I do have a complaint though: I think the title (“Deep Learning Systems Are Not Less Interpretable Than Logic/Probability/Etc”) is too strong. (This came up multiple times in the comments.)
In particular, suppose it takes N unlabeled parameters to solve a problem with deep learning, and it takes M unlabeled parameters to solve the same problem with probabilistic programming. And suppose that M<N, or even M<<N, which I think is generally plausible.

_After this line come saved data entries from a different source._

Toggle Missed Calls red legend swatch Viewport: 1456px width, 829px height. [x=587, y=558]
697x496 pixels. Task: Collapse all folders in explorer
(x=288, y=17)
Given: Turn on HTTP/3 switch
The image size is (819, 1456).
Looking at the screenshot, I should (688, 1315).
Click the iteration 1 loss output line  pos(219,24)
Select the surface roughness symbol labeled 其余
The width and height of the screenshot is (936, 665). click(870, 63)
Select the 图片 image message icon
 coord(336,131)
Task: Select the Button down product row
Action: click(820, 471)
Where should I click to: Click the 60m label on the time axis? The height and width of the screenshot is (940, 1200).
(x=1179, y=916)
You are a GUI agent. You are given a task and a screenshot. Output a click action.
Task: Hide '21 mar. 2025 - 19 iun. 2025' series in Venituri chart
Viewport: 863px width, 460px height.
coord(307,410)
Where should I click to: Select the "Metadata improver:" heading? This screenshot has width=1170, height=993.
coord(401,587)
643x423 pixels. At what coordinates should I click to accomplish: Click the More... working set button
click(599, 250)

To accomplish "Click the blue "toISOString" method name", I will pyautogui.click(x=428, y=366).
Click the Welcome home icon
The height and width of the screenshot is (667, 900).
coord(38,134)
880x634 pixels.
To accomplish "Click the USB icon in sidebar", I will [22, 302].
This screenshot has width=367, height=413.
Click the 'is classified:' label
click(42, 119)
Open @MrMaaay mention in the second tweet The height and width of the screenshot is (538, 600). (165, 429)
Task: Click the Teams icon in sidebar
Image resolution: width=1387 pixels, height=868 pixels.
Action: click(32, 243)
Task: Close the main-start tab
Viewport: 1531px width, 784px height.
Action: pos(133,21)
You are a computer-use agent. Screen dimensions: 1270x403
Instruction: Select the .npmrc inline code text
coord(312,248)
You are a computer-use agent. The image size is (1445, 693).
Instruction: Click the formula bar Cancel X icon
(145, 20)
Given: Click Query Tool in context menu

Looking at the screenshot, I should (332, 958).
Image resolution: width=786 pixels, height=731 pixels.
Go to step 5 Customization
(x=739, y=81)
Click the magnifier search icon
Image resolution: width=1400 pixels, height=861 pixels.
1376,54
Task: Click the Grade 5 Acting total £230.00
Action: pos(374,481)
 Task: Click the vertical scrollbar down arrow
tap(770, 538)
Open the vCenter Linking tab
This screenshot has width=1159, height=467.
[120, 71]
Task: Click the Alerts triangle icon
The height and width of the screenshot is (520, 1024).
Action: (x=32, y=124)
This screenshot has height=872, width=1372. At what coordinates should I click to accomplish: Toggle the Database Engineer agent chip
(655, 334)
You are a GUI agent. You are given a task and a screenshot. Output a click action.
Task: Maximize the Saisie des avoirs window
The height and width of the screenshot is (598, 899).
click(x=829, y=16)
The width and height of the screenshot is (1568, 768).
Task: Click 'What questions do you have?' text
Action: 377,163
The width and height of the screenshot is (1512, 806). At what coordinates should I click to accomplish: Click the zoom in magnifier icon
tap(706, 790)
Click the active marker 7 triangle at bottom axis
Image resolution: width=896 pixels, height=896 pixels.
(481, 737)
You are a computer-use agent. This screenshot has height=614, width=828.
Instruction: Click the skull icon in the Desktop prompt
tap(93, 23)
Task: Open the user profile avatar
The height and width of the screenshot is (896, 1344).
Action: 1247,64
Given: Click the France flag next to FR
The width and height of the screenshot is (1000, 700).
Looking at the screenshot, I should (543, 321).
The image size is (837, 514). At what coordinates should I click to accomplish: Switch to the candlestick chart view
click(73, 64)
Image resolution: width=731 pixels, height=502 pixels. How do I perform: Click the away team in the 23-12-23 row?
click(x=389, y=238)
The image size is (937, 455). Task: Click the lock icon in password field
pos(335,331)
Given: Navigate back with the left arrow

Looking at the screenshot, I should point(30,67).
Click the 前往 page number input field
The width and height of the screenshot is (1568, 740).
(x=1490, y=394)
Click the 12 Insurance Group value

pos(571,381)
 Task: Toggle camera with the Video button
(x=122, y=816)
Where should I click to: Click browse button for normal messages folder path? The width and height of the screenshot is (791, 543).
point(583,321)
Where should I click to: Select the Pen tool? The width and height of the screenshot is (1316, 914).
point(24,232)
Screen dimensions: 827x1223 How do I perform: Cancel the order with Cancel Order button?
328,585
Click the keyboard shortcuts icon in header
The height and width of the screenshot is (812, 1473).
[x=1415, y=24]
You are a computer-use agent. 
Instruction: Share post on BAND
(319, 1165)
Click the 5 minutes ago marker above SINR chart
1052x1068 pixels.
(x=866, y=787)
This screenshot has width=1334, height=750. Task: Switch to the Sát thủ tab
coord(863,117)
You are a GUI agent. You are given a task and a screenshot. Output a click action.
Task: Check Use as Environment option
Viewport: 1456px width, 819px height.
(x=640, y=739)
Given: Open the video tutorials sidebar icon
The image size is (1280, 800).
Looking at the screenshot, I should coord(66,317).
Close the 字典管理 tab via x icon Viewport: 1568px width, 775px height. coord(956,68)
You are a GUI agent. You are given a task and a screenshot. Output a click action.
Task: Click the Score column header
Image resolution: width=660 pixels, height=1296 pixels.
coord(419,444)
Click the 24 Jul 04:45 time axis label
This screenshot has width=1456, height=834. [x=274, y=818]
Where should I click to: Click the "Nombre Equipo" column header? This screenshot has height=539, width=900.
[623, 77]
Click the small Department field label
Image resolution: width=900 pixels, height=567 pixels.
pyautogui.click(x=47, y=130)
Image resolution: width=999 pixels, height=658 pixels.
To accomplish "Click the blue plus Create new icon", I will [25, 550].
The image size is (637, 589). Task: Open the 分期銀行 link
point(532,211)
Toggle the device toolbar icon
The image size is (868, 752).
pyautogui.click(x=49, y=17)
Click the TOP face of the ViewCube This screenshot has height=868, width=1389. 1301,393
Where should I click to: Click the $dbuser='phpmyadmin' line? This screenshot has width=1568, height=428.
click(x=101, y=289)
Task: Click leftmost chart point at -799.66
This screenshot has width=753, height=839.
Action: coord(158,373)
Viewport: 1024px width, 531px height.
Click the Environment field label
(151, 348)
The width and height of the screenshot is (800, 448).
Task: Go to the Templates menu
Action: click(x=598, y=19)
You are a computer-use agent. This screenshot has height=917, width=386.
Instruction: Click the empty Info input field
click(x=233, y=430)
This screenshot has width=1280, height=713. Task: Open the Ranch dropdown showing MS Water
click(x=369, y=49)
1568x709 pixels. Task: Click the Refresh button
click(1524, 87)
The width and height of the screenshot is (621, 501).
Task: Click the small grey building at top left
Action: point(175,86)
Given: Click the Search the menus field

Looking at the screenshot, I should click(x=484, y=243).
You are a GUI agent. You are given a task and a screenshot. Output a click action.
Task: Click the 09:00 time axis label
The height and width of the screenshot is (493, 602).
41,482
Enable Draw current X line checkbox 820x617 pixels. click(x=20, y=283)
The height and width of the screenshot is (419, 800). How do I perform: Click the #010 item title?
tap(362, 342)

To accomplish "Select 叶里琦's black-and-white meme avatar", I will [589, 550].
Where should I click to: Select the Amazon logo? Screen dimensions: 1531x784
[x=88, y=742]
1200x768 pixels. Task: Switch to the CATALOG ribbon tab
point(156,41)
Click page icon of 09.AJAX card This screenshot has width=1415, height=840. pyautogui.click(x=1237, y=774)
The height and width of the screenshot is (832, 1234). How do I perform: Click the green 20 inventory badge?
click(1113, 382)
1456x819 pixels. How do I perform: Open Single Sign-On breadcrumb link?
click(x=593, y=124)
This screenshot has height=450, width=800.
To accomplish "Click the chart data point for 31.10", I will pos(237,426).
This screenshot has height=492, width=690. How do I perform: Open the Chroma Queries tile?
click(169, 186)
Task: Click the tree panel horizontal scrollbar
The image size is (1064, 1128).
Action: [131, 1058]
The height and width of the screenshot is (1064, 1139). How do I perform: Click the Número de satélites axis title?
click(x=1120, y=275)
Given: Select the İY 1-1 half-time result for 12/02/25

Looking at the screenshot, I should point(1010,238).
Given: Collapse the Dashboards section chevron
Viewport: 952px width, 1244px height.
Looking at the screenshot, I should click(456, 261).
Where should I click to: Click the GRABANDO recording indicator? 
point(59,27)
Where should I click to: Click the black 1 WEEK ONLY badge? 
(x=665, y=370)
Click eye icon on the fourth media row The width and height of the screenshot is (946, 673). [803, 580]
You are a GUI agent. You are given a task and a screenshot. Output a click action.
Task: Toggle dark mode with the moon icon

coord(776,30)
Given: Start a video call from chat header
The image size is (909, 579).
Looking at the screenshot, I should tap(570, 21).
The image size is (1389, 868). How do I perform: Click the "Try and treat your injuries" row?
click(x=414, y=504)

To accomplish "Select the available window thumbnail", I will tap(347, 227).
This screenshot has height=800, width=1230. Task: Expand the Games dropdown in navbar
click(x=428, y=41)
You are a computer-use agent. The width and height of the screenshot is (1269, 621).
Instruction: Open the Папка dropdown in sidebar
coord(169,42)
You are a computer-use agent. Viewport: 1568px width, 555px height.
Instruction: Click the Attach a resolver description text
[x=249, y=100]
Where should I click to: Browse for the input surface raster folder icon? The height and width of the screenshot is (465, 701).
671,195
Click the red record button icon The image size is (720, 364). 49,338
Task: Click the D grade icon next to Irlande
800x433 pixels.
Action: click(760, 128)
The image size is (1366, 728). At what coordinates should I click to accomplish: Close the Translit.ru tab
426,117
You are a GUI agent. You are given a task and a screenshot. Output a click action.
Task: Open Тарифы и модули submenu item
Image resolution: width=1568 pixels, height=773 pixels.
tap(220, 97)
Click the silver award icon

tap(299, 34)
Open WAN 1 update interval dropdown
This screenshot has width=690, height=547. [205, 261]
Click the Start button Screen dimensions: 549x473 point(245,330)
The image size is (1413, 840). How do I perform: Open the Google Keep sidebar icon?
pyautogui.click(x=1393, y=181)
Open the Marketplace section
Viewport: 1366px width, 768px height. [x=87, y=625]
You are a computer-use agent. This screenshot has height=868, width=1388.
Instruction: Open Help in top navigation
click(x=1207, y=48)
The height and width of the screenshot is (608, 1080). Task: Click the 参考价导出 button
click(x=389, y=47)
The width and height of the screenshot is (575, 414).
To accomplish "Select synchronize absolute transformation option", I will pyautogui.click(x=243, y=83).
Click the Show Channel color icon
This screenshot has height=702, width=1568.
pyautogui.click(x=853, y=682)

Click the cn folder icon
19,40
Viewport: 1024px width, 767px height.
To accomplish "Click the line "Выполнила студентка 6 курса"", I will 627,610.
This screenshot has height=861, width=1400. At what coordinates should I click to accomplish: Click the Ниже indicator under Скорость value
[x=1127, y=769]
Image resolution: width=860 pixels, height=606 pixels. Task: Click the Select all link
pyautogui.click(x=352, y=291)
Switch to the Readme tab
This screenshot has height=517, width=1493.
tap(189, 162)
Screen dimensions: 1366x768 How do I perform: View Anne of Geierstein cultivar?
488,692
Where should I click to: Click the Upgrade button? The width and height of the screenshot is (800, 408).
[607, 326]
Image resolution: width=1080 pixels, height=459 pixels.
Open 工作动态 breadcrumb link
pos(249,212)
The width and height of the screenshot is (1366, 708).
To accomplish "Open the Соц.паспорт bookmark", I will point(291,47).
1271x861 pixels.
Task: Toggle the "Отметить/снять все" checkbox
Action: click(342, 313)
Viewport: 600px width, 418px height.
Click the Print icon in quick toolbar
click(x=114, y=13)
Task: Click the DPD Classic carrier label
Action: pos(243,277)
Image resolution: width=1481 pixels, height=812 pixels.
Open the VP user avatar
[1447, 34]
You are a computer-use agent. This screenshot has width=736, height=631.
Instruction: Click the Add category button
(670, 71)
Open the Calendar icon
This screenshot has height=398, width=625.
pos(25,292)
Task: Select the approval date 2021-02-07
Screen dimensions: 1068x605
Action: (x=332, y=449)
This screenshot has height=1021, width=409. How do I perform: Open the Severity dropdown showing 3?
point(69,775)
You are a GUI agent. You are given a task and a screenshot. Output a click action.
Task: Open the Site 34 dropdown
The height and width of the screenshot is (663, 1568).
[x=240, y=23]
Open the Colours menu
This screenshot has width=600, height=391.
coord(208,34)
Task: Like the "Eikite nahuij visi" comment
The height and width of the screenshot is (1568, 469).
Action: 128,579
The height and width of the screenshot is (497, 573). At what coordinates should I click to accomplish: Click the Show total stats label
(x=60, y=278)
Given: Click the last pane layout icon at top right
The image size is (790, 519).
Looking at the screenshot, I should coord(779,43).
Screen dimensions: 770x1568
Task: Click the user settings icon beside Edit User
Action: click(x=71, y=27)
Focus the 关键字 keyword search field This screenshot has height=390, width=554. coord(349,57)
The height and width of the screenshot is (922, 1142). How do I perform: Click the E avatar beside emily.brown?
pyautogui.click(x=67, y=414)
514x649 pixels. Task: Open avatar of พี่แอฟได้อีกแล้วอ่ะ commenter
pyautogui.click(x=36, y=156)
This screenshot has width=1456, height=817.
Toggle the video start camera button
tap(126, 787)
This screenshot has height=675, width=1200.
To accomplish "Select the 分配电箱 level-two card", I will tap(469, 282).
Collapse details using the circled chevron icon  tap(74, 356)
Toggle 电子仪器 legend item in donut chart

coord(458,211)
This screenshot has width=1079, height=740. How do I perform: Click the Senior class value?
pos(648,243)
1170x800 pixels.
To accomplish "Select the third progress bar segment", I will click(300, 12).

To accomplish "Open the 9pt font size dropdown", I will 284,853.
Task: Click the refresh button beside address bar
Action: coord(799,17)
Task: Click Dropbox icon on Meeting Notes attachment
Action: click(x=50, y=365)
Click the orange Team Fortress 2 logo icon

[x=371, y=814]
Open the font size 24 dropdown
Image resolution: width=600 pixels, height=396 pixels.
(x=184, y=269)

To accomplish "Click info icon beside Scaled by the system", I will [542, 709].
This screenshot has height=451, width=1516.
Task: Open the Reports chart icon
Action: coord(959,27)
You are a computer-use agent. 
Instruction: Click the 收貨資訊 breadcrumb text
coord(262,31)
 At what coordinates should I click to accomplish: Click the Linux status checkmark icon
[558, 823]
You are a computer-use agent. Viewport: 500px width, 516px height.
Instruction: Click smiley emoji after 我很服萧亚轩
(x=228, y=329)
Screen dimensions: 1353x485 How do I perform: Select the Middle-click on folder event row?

If Person X notices that M<<N, and then declares “deep learning is less interpretable than probabilistic programming”, well that’s not a crazy thing for them to say. And if M=5 and N=5000, then I think Person X is obviously correct, whereas the OP title is wrong. On the other hand, if M is a trillion and N is a quadrillion, then presumably the situation is that basically neither is interpretable, and maybe Person X’s statement “deep learning is less interpretable than probabilistic programming” is still maybe literally true on some level, but it kinda gives the wrong impression, and the OP title is perhaps more appropriate.
Anyway, I think a more defensible title would have been “Logic / Probability / Etc. Systems can be giant inscrutable messes too”, or something like that.
Better yet, the text could have explicitly drawn a distinction between what probabilistic programming systems typically look like today (i.e., a handful of human-interpretable parameters), and what they would look like if they were scaled to AGI (i.e. billions of unlabeled nodes and connections inferred from data, or so I would argue).